The decision to scrap the regulation—which covered the motor vehicle tax (PKB) and the vehicle ownership transfer tax (BBNKB)—came after the Home Ministry faced intense backlash from industry stakeholders who argued the move was “undermining the country’s push over the last few years to encourage the adoption of BEVs.”
Initially, the regulation was welcomed by several regional governments, which saw it as a way to boost tax revenues amid reduced central government fund transfers. However, the broader implications for Indonesia’s green energy ambitions quickly became a flashpoint.

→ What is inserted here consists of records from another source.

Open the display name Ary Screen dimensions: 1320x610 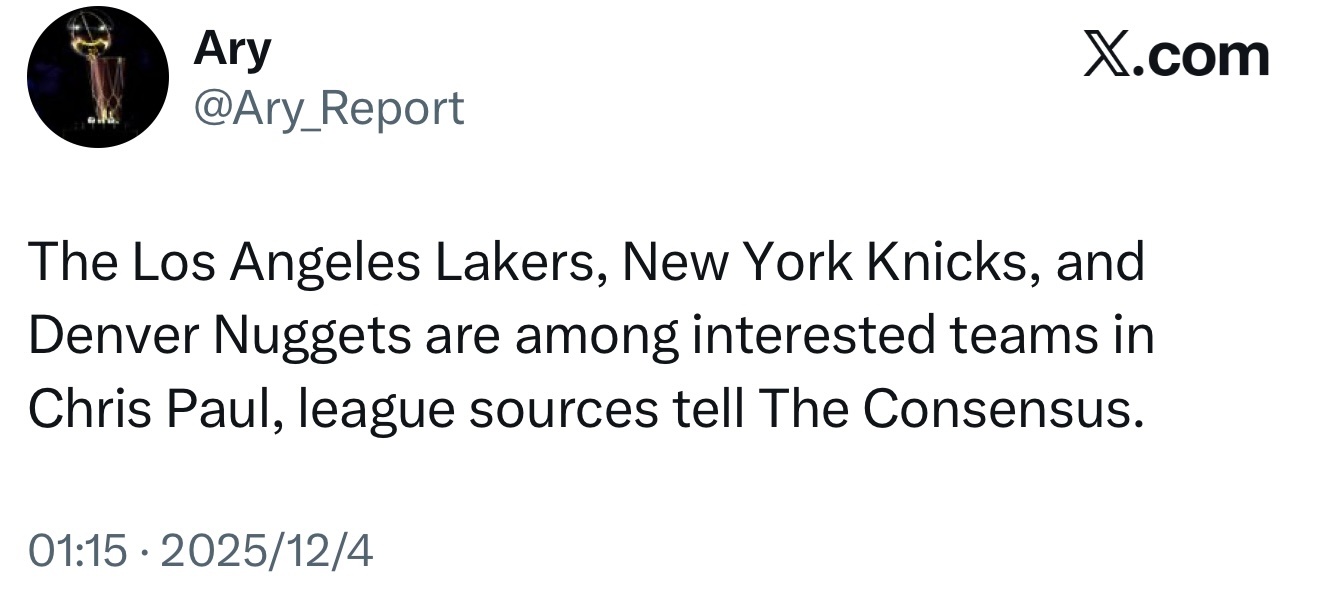pyautogui.click(x=231, y=51)
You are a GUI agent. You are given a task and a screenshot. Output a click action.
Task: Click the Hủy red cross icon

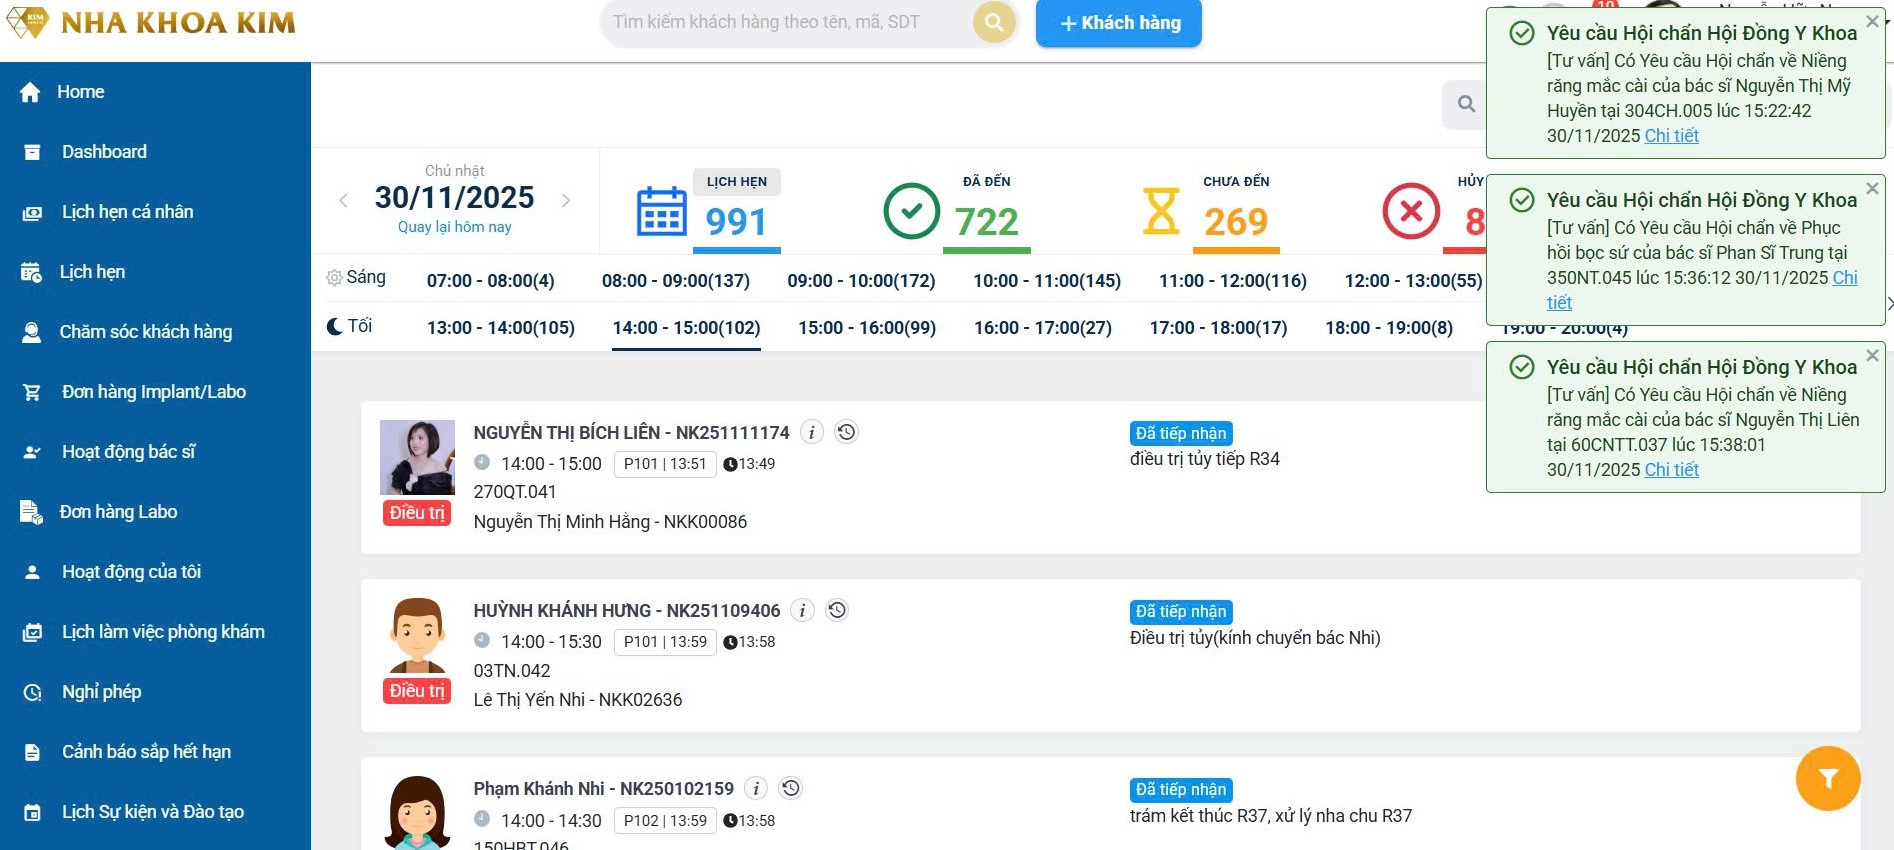[x=1410, y=211]

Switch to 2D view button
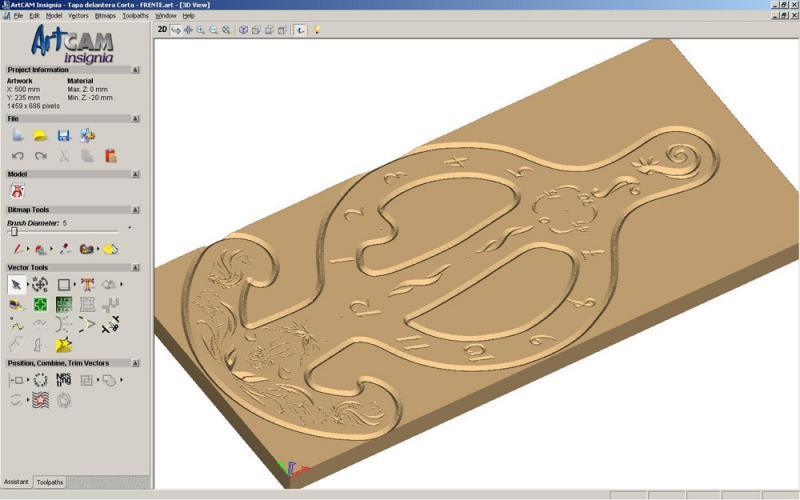163,30
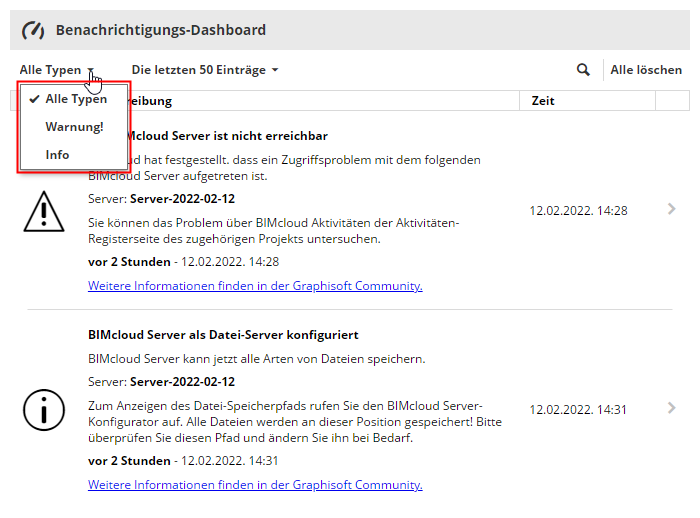The width and height of the screenshot is (700, 518).
Task: Open Graphisoft Community link in info entry
Action: coord(255,485)
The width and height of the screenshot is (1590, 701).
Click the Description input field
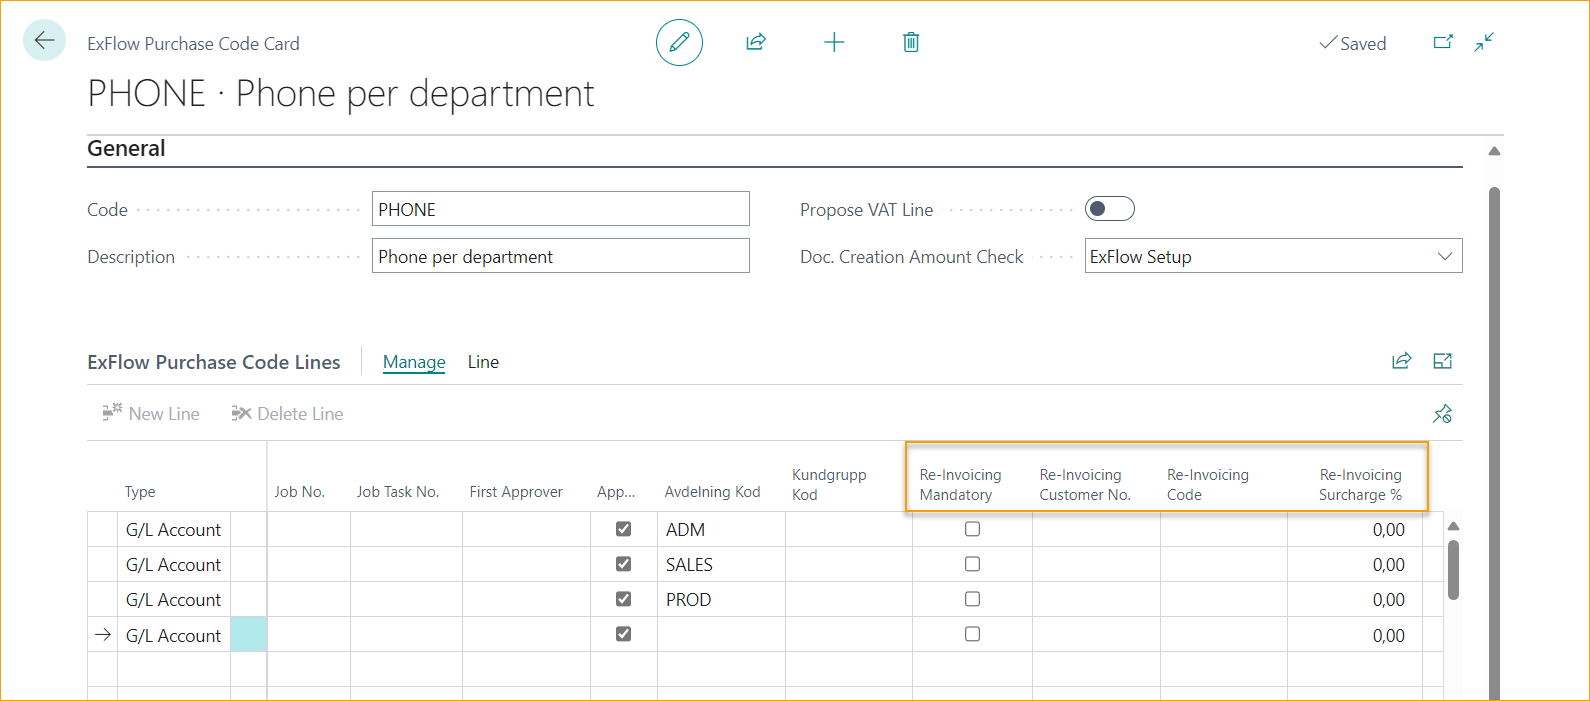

BEV sales in the country more than doubled to over 36,700 units in the first quarter of 2026, accounting for nearly 18% of total vehicle sales—driven largely by Chinese brands. Analysts warn that reversing incentives could have stalled this momentum, especially as global competition for EV investment heats up.
Jakarta Provincial Governor Pramono Anung confirmed that the city will realign its policies regarding tax incentives for BEVs with central government directives, signaling a unified front going forward.
Industry Reactions:
“This is a huge relief for the EV ecosystem,” said Arif Santoso, a Jakarta-based automotive analyst. “Indonesia was sending mixed signals to investors. Now, at least, there’s clarity—and that matters more than short-term tax revenue.”
Rina Wijaya, a dealership owner in Surabaya, was less measured: “They almost killed the golden goose. First they push us to sell EVs, then they want to tax them into oblivion? It’s like they don’t even talk to each other in that ministry. This flip-flop is embarrassing.”
David Chen, a supply chain consultant for a Chinese EV maker operating in Indonesia, noted: “The policy reversal is good, but the damage to investor confidence is real. We need consistent rules, not political ping-pong.”
Indonesia’s about-face underscores the delicate balancing act between fiscal needs and long-term industrial strategy—a tension likely to persist as the country positions itself as a regional EV hub.